### SUPPLIED PASSAGE
========================
Subjective/Objective both creates a false dichotomy for citation expectation and creates too broad a distinction to be useful.

Quoting an answer from a different issue:

A stack-worthy answer is one that says not just "what should I do" but "why will this help solve the problem I'm having". Even if an answer contains a block of rules text, if nobody who reads the answer understands how to apply the rules text to the problem at hand and you can't or don't clarify it, then as far as everybody but you is concerned you've provided something completely irrelevant.

There isn't a different expectation for different categories of answers, there's the same expectation for every answer: explain how this will help solve the problem in the original question.

However, there are obviously different types of answers that can be given, and there's something to be said for categorization and what form explaining should take for each. Four categories of answer come to mind here: rules, philosophy, experience, and vibes. (If you're familiar with Max Weber's typology of social action you're going to see some commonalities and they're going to be intentional.)

I believe that rules and experience correlate to "objective" and "subjective" as they're summarized now, but "philosophy" and "vibes" are two useful kinds of answers that aren't really accounted for.

Rules: "This will work."

When a rules answer provides a procedure to solve a problem, it expects that the efficacy of its steps can be objectively appraised. Usually this means that it runs through a clear course of action as specified in the game rules, which as part of the game people are expected to defer to as the authority. Here's one of my rules answers.

Because people are expected to defer to the rules in the course of running the game, it helps to provide a clear means to find these rules while running the game - whether that's a page reference in a physical book or a link to an online resource. When practical, it also helps to provide as much of the relevant rules text as is used in the answer, to help people readily assess how effective its steps are.

Philosophy: "You should do this."

When a philosophy answer provides a procedure to solve a problem, it expects that the underlying philosophy of its steps will find agreement and the steps will be judged an acceptable interpretation. While some philosophies are more personal or game-agnostic, many modern games are released incorporating both game rules and a philosophy of game-running. Here's one of my philosophy answers; "make adults seem childish and short-sighted" is part of the stated philosophy of running Masks.

While there isn't the expectation that the philosophy should be objectively regarded as correct, it will be judged on its usefulness for running the game, though this can be more of a given if it's the philosophy the game came with. The useful thing here is worked examples of play or game construction to show how the philosophy is applied, though these can be part of published game material if the philosophy came with the game.

Experience: "This worked for me."

When an experience answer provides a procedure to solve a problem, it expects to be judged on the validity of the past experience the procedure is rooted in. The experience doesn't have to be the answerer's direct experience - part of the history of gaming is the documented actual plays of games. Here's one of my experience answers. Admittedly it kind of blurs the line, there's a bit of what you might call "philosophy of safety" in there maybe?

The important distinction is what it appeals to. Not "do you share this philosophy" but "do you relate to this experience" - there's not much recourse if you don't relate, other than an attempt to build a bridge by extending and analyzing the experience. It's certainly possible that voters and the querent will have varying degrees of being able to relate.
========================
### INFORMATION SUPPLIED
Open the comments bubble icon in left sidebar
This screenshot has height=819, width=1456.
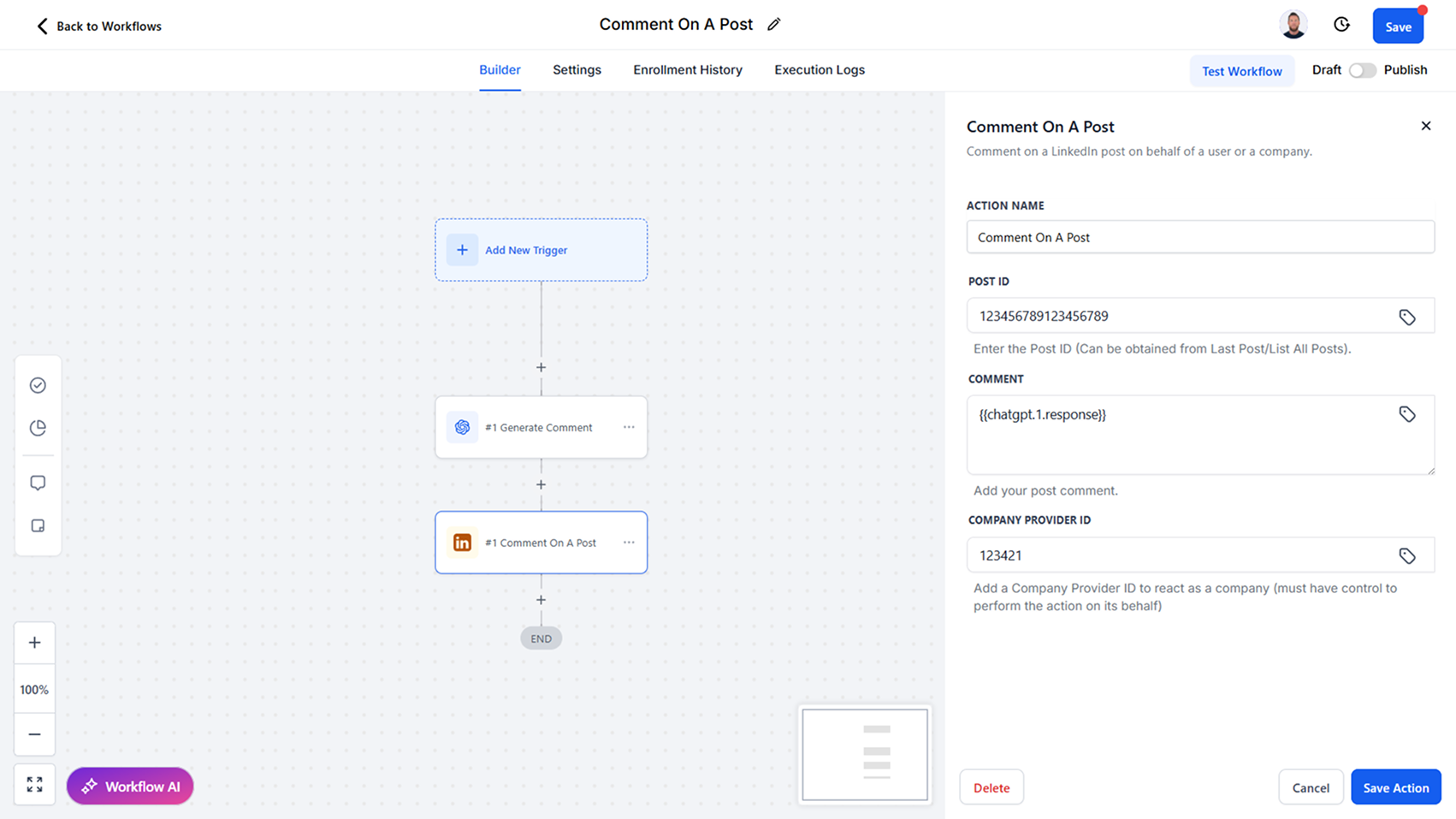[x=38, y=482]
========================
### WHAT IS NEEDED
Carry on the piece about categories of answers from its last sentence.

### EXERCISE ANSWER
Vibes: "This feels right."

Vibes answers tend not so much to present procedures to solve problems, but when they do they expect to be judged on how much they resonate, how much fellow-feeling you have with the answer. Some vibes answers are an attempt to mask something deeper and more intricate with something quick and pithy, to "skip to the end" as it were, if a deep dive doesn't seem necessary. Others are more like a hopeful shot in the dark, but sometimes a shot in the dark connects. You can't deny there are vibes in you too. What's your favorite color? That's all vibes. Here's one of my vibes answers, and I don't think it's a coincidence that it's a frame challenge - I leave it at "given the limits of your setting I don't think your player is actually buying something that powerful" and don't go into discussing, like, build points and purchasing power in GURPS because I think the reframing is all the querent really needs to be able to solve their own problem.

It feels good to reach out into the Internet and vibe with someone, but the flipside of that is that when the vibe doesn't work there's not much you can do about it. If it was a leap over a vast chasm of explanation you can do that deep dive, but that also changes the type of answer it is and the expectations for backing it up. Vibes answers also tend not to be useful in broader contexts - if somebody has a "my player bought something too powerful" problem that they can't just vibe away, that answer isn't going to help them.

So, how do you evaluate whether an answer will help solve the problem?

For purposes of that evaluation, a block of rules text that nobody else understands how to apply isn't much different from a vibe that nobody else vibes with.

But, from top to bottom those categories do get more and more personally variable. You take a much greater risk that opinion is going to turn against you the further down you drop, so take that into consideration if you're deciding between, say, a rules answer and a vibes answer. Rules answers are "safer" for people with less overall experience - even if it does turn out that you don't give a useful answer, you can still learn something about how the rules apply in the process.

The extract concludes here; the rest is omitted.